1. Any writer who would actually respond to your ad seeking help penning that screenplay/novel/memoir/cookbook/Jewish Kama Sutra you’ve always been dreaming about is not a real writer. Real writers do not spend time writing other people’s stories when we could be playing solitaire or drinking.  No, not even if you promise us a cut of the profits if/when you sell your manuscript.  Trust me, we have plenty of our own ideas, we don’t need yours, and we certainly don’t need someone micromanaging our paragraphs.  Ick.  I’m hard pressed to think of anything more tortuous than having someone who admits they don’t know what they’re doing, try to tell me how to do what I do best.

2. Listing your apartment/house rental as ‘pet friendly’ when you only allow cats, or ‘will consider’ dogs under 25 pounds is false advertising and I should sue your ass. This discrimination against size-challenged dogs is unfounded, but everywhere.  Sure, some large dogs are trouble, but obviously these homeowners have never walked into an apartment with a dirty litterbox and a shredded couch or crossed paths with a pack of ravenous chihuahuas.

----

▶ **ACTIVITIES**:
**a)** Quote the entries from their first line through the line containing "center [525, 430].", including both of those lines, and omit the pictures.
**b)** Write the next part of the numbered list of gripes about ads and listings, starting after its last sentence.

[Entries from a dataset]
----

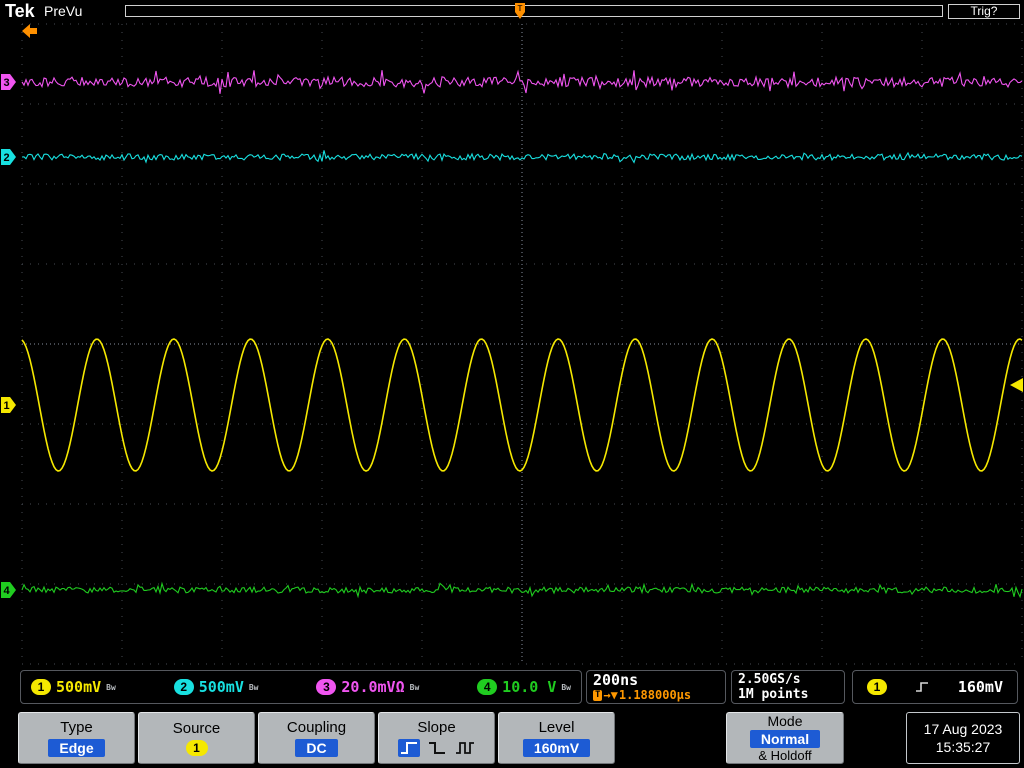  I want to click on type-label: Type, so click(76, 728).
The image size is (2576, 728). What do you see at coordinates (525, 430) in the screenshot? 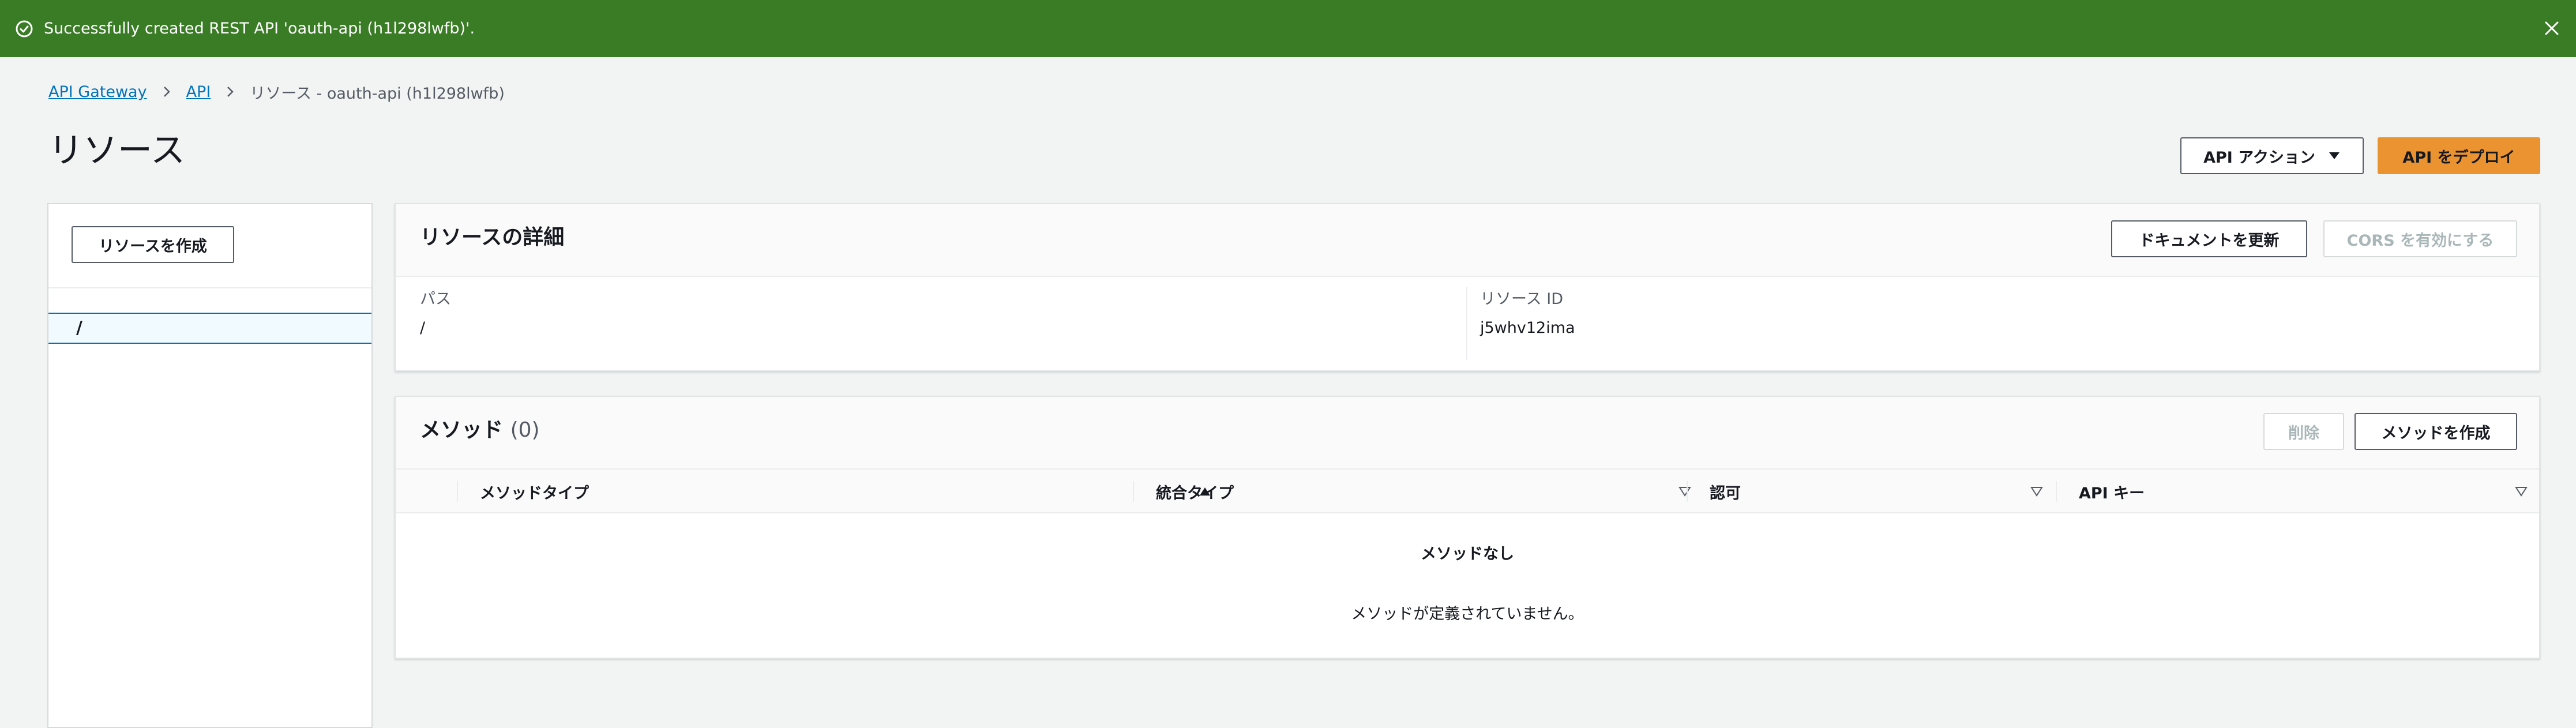
I see `methods-count: (0)` at bounding box center [525, 430].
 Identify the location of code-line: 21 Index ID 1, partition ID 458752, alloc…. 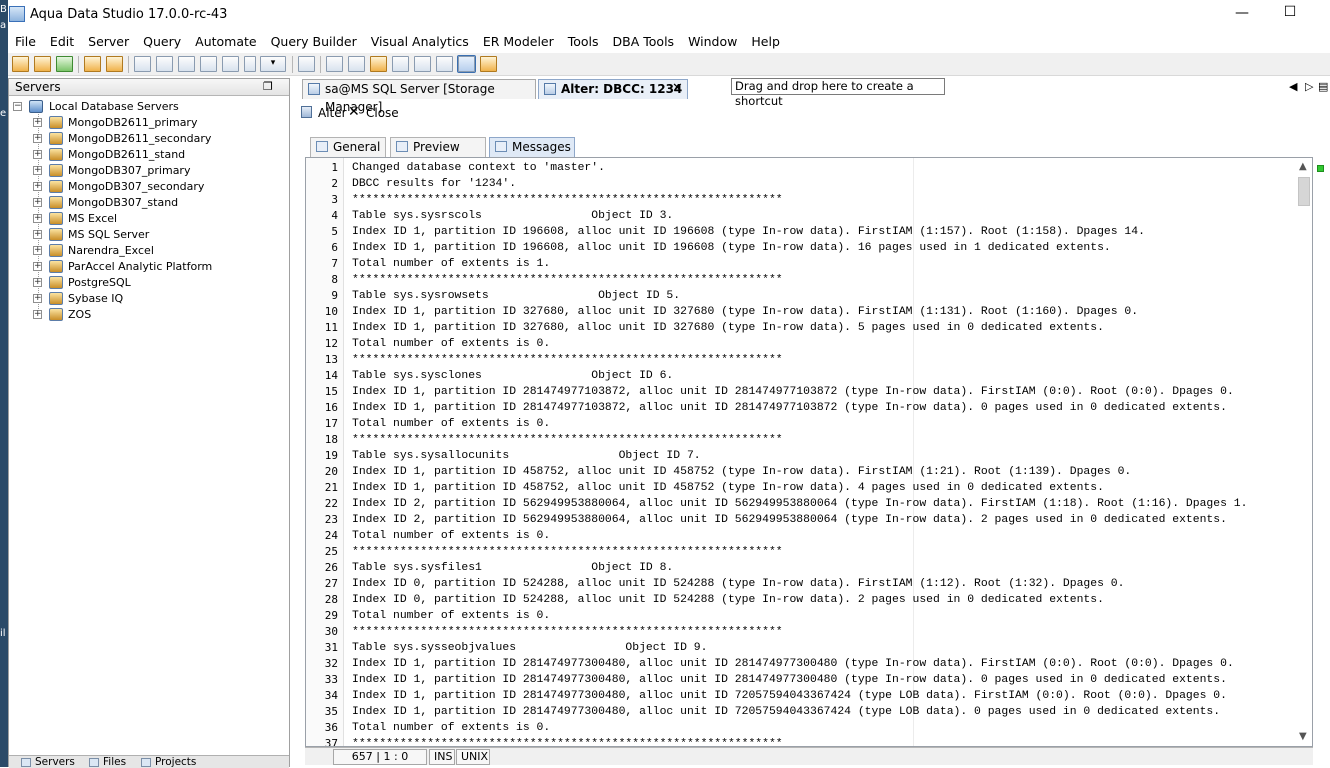
(801, 488).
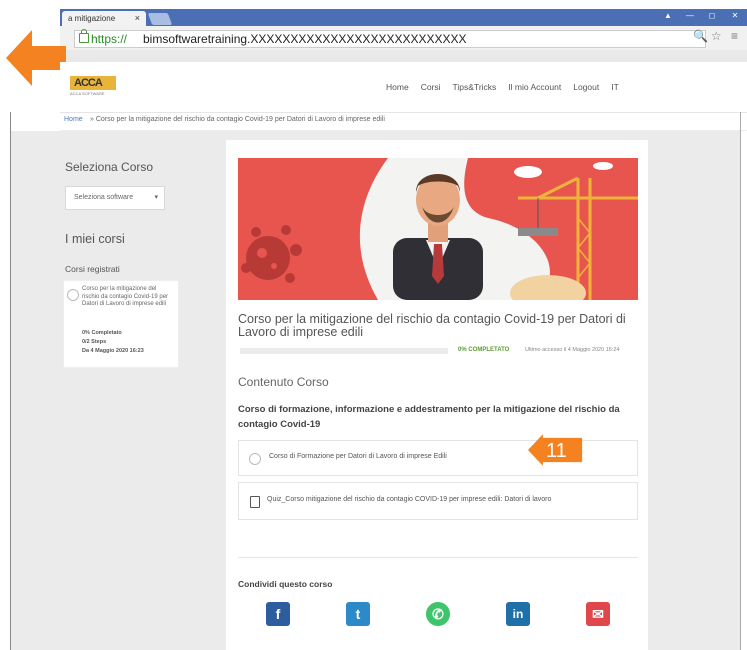 This screenshot has height=650, width=747. What do you see at coordinates (88, 83) in the screenshot?
I see `logo-text: ACCA` at bounding box center [88, 83].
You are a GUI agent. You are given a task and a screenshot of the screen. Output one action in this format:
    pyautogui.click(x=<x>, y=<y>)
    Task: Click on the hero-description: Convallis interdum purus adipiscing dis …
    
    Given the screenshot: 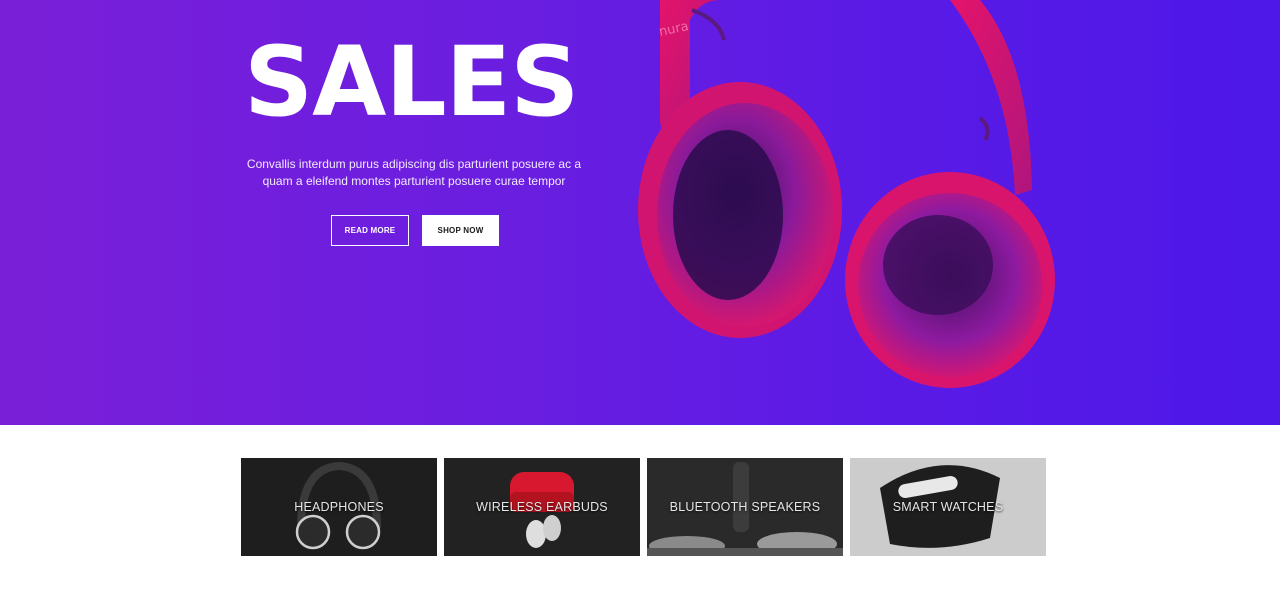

----

▶ **RESULTS OF THE EXERCISE**:
**a)**
  I want to click on type-label: Type, so click(76, 728).
The image size is (2576, 728). What do you see at coordinates (525, 430) in the screenshot? 
I see `methods-count: (0)` at bounding box center [525, 430].

**b)**
3. Learn how to spell. No, seriously.  No matter what you’re selling/trading/seeking/wishing/hoping/dreaming/praying, I will automatically assume you’re an ignoramus if you can’t be bothered to spell out the entire word ‘you.’  You’re posting because you either want something from me, or are offering something to me, and either way, I don’t want to do business with someone that lazy or grammatically incorrect.  English isn’t your first language?  If you’re serious about getting rid of that free dirt, or selling tickets to see Britney, then ask someone to proofread your ad before you hit ‘submit.’

4. Ditch the asterisks*, dollar $igns, extra exclamation points!!! and ALL-CAPS. They’re eye-catching, yes, much the same way a hooker in lime green fishnets is eye-catching.  They’re still trashy, and the mark of a spammer.  Why should I assume you’re a legitimate source of goods when your subject line has random Capitalization and a few {brackets} in front?

5. Don’t post a personals ad.  Just don’t.  Unless you are specifically looking for sex, and don’t mind the possibility of STDs. There are probably a number of respectable men and women who search and post in the personals, but the majority seem to be composed of benefactors, tall, kinda ugly nice guys, or voluptuous, curvy Italian moms.  It’s impossible to take anyone seriously.  Don’t believe me?  Maybe you should ask the guy looking for a girl who reads textbooks and wears thongs.

Quote of the Day:

I would like a man to perform some duties that have become beholden to him through generations of selection, and to a lesser degree, racism, sexism and plain stupidity.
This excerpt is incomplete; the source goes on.